I believe it is Age tsuki also


----------



## searcher (Feb 16, 2007)

That is what we call it, for a rising punch.   We use Wansu(the Okinawan version), but are we talking the "hidden fist punch?"   If yes, we call it Kakushi-tsuki.


----------



## Brandon Fisher (Feb 16, 2007)

Jon,
I use Wansu well in my system but though I knew about the hidden fist didn't realize thats what it was called.


----------



## twendkata71 (Feb 17, 2007)

I have heard it refered to as Jodan aze tsuki. In the empi version it is aimed at the vital point on the chin.

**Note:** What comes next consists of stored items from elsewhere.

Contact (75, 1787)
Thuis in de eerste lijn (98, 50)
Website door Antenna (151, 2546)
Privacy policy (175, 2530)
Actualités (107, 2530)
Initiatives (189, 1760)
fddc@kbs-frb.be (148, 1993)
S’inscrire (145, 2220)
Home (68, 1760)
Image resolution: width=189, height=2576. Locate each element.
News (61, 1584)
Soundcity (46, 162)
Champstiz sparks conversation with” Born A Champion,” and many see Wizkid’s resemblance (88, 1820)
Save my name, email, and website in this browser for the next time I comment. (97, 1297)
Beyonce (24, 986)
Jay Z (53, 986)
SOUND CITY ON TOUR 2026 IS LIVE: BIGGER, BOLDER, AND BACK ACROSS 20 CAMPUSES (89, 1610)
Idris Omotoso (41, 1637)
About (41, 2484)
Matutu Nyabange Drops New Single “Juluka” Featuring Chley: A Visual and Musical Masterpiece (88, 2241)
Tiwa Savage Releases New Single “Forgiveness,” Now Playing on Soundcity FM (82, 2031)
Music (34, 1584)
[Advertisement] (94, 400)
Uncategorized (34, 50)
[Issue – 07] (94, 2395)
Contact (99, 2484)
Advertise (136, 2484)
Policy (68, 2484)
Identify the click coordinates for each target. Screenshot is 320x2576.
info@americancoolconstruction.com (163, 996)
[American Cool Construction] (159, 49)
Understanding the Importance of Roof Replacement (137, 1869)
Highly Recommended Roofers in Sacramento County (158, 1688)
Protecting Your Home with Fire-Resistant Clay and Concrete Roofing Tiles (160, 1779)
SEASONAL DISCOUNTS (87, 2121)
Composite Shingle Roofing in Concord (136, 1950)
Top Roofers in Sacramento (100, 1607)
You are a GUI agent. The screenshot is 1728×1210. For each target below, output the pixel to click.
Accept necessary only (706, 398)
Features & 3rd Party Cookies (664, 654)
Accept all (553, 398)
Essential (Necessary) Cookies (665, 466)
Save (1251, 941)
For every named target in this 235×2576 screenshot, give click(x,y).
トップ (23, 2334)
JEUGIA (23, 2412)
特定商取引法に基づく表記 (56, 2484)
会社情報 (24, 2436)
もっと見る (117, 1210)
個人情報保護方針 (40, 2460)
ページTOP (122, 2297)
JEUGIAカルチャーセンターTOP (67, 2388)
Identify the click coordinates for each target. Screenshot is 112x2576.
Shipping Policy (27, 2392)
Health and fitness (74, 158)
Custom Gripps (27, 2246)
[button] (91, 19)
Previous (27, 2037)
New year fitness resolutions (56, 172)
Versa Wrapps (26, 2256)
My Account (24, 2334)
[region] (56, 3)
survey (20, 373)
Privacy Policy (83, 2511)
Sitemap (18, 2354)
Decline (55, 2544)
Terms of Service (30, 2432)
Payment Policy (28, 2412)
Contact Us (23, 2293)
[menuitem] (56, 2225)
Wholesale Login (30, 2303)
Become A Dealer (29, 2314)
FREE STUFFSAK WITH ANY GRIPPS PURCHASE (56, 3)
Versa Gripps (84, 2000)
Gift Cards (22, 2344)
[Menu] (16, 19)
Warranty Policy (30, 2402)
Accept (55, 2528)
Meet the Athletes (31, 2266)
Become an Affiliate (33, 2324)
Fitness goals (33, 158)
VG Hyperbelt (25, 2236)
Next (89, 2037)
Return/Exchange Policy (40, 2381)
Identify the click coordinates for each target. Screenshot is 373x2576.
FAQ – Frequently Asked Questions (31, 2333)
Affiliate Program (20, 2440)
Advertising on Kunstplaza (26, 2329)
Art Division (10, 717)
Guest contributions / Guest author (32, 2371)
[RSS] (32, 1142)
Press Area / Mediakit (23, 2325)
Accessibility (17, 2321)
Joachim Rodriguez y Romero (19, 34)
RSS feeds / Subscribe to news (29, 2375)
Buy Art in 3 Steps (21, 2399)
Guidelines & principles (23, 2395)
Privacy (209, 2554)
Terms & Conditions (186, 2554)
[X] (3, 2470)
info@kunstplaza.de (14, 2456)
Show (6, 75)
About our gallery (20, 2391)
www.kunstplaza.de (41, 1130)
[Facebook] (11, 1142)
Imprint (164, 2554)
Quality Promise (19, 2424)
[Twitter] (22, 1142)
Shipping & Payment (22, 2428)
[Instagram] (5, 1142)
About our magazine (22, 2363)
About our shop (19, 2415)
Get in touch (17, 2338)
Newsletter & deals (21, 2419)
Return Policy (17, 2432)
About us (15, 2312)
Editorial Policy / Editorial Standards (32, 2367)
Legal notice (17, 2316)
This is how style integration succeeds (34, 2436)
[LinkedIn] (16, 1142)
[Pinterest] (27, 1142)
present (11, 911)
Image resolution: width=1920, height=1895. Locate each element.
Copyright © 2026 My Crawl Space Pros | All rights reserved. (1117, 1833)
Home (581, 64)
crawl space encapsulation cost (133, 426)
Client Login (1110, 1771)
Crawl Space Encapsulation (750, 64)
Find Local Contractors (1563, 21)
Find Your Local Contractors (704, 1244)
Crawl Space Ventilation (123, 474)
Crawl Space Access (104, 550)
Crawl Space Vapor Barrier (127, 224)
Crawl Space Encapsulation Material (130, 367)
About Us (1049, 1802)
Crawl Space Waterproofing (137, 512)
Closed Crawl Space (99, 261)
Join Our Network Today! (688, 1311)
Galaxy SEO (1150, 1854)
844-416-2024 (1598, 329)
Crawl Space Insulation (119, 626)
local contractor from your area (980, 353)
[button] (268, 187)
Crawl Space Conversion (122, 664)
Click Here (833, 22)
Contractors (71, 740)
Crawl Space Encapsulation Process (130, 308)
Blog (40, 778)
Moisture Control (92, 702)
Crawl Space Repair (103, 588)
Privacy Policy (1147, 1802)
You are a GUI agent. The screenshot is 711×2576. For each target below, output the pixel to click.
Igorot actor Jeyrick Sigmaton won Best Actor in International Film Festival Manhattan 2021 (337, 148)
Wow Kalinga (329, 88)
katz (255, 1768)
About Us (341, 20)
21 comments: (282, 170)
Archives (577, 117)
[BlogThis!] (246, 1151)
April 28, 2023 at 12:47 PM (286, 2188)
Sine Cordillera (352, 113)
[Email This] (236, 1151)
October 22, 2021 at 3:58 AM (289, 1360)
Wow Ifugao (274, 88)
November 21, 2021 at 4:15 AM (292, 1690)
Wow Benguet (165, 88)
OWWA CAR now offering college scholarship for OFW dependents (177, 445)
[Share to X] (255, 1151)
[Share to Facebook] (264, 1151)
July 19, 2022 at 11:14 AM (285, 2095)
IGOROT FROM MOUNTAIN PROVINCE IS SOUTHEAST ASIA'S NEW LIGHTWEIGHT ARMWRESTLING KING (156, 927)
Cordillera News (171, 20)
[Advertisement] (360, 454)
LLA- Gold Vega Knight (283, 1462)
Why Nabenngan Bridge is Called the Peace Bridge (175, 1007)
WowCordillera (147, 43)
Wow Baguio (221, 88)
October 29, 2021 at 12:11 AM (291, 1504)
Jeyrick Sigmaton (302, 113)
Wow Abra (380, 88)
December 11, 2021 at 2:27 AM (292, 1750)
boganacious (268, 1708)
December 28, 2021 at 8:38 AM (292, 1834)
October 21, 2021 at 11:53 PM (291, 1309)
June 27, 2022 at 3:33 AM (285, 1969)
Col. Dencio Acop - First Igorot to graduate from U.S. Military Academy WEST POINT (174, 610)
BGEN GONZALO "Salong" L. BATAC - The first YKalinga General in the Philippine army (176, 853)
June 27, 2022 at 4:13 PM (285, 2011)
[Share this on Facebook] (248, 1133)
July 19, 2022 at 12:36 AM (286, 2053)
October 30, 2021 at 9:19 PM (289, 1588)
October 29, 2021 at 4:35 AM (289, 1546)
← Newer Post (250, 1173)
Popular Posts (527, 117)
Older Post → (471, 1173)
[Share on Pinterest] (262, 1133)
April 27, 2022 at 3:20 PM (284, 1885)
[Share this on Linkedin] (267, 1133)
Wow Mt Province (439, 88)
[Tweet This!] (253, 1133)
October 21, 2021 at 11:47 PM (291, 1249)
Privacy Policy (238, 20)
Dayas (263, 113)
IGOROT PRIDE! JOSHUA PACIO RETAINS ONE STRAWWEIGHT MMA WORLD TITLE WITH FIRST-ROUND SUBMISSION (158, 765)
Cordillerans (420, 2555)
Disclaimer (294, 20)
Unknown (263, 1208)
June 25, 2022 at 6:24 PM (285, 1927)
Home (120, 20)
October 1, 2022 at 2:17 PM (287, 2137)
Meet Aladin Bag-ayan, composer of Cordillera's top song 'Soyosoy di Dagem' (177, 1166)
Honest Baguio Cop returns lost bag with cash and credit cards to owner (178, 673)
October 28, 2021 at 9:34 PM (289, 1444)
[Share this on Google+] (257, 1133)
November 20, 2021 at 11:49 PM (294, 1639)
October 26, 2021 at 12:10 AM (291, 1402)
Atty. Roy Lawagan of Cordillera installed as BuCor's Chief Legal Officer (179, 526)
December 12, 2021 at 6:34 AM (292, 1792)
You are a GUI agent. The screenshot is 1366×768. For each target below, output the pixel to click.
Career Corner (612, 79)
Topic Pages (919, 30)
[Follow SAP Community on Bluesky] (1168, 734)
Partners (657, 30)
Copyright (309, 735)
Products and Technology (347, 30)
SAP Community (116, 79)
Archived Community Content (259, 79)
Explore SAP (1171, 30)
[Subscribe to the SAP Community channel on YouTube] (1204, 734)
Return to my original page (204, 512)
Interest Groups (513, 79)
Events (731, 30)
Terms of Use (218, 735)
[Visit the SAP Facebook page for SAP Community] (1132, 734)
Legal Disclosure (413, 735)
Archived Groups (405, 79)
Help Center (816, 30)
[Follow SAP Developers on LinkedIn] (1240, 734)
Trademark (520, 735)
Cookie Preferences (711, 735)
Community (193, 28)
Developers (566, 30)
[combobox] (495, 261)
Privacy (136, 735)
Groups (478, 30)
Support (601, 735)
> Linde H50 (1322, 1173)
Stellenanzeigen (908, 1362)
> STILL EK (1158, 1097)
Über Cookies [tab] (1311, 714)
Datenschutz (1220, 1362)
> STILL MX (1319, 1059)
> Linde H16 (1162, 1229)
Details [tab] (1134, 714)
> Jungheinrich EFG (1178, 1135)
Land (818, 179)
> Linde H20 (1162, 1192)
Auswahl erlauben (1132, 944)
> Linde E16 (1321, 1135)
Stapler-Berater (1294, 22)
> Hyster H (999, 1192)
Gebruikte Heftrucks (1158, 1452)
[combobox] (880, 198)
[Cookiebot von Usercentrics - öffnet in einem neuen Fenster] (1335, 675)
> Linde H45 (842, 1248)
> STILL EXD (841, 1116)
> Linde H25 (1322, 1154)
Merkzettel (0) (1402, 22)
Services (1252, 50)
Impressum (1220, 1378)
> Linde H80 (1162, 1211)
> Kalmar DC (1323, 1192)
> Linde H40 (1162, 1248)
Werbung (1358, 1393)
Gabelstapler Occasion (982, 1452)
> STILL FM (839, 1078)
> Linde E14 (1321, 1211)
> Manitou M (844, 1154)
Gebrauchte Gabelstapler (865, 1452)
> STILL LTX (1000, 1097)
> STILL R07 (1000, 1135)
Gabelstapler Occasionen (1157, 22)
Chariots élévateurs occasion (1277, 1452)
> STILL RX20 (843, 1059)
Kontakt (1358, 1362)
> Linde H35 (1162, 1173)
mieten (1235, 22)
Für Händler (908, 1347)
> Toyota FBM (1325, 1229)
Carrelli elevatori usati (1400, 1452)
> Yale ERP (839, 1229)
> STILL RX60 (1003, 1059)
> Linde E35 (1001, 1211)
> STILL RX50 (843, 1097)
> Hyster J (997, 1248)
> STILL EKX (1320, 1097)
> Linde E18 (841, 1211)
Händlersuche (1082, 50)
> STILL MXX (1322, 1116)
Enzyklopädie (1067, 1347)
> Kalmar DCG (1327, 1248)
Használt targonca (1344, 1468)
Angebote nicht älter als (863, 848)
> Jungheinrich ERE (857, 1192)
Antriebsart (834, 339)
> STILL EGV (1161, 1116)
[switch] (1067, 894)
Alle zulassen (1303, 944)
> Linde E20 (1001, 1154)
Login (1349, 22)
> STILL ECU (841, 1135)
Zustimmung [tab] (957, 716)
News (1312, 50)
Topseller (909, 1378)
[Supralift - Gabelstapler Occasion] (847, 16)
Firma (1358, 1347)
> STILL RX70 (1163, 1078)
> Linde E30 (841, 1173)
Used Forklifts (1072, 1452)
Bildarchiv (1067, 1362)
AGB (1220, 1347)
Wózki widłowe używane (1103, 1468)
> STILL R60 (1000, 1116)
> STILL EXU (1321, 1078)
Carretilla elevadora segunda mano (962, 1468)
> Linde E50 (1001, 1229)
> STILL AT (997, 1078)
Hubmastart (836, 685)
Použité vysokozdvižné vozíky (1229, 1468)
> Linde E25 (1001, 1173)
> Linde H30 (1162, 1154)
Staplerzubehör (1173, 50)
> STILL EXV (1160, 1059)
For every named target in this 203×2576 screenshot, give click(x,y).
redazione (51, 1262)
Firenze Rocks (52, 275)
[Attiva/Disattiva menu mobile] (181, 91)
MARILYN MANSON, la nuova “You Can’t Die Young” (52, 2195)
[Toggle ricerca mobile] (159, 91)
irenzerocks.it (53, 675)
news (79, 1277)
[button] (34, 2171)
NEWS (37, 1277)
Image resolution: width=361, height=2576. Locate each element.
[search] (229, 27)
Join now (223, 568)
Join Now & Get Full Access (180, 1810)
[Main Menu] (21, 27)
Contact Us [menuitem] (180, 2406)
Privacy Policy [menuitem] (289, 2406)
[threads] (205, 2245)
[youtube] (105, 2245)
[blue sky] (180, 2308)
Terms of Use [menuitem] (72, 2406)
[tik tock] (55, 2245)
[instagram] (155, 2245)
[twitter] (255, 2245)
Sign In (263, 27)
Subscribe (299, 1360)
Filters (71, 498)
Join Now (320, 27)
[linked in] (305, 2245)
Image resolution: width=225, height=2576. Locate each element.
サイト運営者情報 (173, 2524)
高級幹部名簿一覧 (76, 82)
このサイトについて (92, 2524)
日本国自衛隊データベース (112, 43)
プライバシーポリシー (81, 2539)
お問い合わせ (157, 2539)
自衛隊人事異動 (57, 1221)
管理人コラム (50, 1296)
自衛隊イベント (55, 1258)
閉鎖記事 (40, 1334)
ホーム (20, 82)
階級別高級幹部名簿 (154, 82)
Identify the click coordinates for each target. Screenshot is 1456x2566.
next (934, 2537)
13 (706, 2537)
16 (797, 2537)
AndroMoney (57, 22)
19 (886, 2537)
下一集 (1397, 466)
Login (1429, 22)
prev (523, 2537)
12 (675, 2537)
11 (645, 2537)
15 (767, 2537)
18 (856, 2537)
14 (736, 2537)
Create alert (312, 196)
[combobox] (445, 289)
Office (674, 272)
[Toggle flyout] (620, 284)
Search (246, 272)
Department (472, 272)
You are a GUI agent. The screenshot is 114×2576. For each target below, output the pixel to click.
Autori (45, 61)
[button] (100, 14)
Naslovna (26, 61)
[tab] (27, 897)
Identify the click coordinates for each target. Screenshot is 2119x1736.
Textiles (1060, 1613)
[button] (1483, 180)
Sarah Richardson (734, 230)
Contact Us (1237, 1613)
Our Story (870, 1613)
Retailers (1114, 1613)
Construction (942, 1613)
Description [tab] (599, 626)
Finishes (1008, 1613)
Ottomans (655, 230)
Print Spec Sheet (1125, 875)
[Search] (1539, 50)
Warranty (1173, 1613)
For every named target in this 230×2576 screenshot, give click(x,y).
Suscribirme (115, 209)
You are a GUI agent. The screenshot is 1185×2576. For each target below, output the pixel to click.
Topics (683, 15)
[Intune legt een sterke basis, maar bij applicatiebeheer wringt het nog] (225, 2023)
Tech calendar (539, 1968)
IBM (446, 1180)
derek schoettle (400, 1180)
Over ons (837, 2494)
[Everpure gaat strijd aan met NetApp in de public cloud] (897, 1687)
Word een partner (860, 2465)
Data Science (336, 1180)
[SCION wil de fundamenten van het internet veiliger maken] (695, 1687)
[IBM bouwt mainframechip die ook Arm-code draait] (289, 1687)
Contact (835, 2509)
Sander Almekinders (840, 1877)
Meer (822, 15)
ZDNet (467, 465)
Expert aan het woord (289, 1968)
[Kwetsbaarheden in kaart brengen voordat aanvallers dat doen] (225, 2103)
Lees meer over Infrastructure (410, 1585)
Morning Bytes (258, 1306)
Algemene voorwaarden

In the wansu version it is aimed at the  point on the chest just below the pectorial muscle, I have seen others interpret it as a strike to the point in the arm pit.


----------



## Brandon Fisher (Feb 17, 2007)

I have done it striking to the armpit also.


----------



## searcher (Feb 17, 2007)

Brandon Fisher said:


> I have done it striking to the armpit also.


 

Ditto for me.   The only difference I normally use is the vertical fist.   It comes from the influence of I-ryu that I picked up years ago.   With the vertical fist the second knuckle on the thumb can pop the axillary nerve and be quite painfull, almost to the point of making the arm useless for a pretty good period of time.


----------



## twendkata71 (Feb 17, 2007)

This technique is one of the original techniques described in the Bubishi. If you use the bubishi as a reference guide. You will see the exact points that I am talking about. We are talking about the first punch in the sequence , right after gedan barai, not the punch used after the toriteuke correct?


----------



## Brandon Fisher (Feb 18, 2007)

yes after gedan barai


----------